* **Task brief**
Down to the last line, restate the listing below exactly.

* **Record extracts**
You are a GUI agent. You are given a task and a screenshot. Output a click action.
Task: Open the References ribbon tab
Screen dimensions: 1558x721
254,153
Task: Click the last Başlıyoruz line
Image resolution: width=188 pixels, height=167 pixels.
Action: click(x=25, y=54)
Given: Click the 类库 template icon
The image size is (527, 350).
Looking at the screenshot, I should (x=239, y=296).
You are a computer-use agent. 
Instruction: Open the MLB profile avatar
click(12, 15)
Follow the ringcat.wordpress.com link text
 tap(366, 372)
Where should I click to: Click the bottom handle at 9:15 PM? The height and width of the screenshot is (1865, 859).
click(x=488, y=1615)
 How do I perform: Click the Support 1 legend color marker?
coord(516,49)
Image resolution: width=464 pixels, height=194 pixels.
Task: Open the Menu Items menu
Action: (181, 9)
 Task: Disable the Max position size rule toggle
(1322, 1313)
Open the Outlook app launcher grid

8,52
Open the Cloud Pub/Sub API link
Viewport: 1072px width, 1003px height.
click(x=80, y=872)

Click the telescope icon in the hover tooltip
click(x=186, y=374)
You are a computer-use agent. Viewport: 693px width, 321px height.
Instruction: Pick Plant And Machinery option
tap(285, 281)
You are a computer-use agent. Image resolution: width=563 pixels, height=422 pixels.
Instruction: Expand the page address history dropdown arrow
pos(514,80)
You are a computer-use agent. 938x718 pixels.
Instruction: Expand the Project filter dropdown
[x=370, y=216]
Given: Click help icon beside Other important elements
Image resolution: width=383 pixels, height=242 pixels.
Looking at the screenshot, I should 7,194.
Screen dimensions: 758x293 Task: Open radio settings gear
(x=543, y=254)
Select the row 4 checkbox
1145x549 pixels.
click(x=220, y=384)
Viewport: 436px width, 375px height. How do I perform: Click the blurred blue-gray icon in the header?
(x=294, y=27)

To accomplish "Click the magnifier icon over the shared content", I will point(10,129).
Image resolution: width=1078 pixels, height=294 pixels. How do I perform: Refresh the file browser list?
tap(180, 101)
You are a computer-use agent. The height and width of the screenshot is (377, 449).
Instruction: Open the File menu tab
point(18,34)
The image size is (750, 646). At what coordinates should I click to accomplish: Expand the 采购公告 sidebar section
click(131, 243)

* **Response**
You are a GUI agent. You are given a task and a screenshot. Output a click action.
Task: Open the References ribbon tab
Screen dimensions: 1558x721
254,153
Task: Click the last Başlıyoruz line
Image resolution: width=188 pixels, height=167 pixels.
Action: click(x=25, y=54)
Given: Click the 类库 template icon
The image size is (527, 350).
Looking at the screenshot, I should (x=239, y=296).
You are a computer-use agent. 
Instruction: Open the MLB profile avatar
click(12, 15)
Follow the ringcat.wordpress.com link text
 tap(366, 372)
Where should I click to: Click the bottom handle at 9:15 PM? The height and width of the screenshot is (1865, 859).
click(x=488, y=1615)
 How do I perform: Click the Support 1 legend color marker?
coord(516,49)
Image resolution: width=464 pixels, height=194 pixels.
Task: Open the Menu Items menu
Action: (181, 9)
 Task: Disable the Max position size rule toggle
(1322, 1313)
Open the Outlook app launcher grid

8,52
Open the Cloud Pub/Sub API link
Viewport: 1072px width, 1003px height.
click(x=80, y=872)

Click the telescope icon in the hover tooltip
click(x=186, y=374)
You are a computer-use agent. Viewport: 693px width, 321px height.
Instruction: Pick Plant And Machinery option
tap(285, 281)
You are a computer-use agent. Image resolution: width=563 pixels, height=422 pixels.
Instruction: Expand the page address history dropdown arrow
pos(514,80)
You are a computer-use agent. 938x718 pixels.
Instruction: Expand the Project filter dropdown
[x=370, y=216]
Given: Click help icon beside Other important elements
Image resolution: width=383 pixels, height=242 pixels.
Looking at the screenshot, I should 7,194.
Screen dimensions: 758x293 Task: Open radio settings gear
(x=543, y=254)
Select the row 4 checkbox
1145x549 pixels.
click(x=220, y=384)
Viewport: 436px width, 375px height. How do I perform: Click the blurred blue-gray icon in the header?
(x=294, y=27)

To accomplish "Click the magnifier icon over the shared content", I will point(10,129).
Image resolution: width=1078 pixels, height=294 pixels. How do I perform: Refresh the file browser list?
tap(180, 101)
You are a computer-use agent. The height and width of the screenshot is (377, 449).
Instruction: Open the File menu tab
point(18,34)
The image size is (750, 646). At what coordinates should I click to accomplish: Expand the 采购公告 sidebar section
click(131, 243)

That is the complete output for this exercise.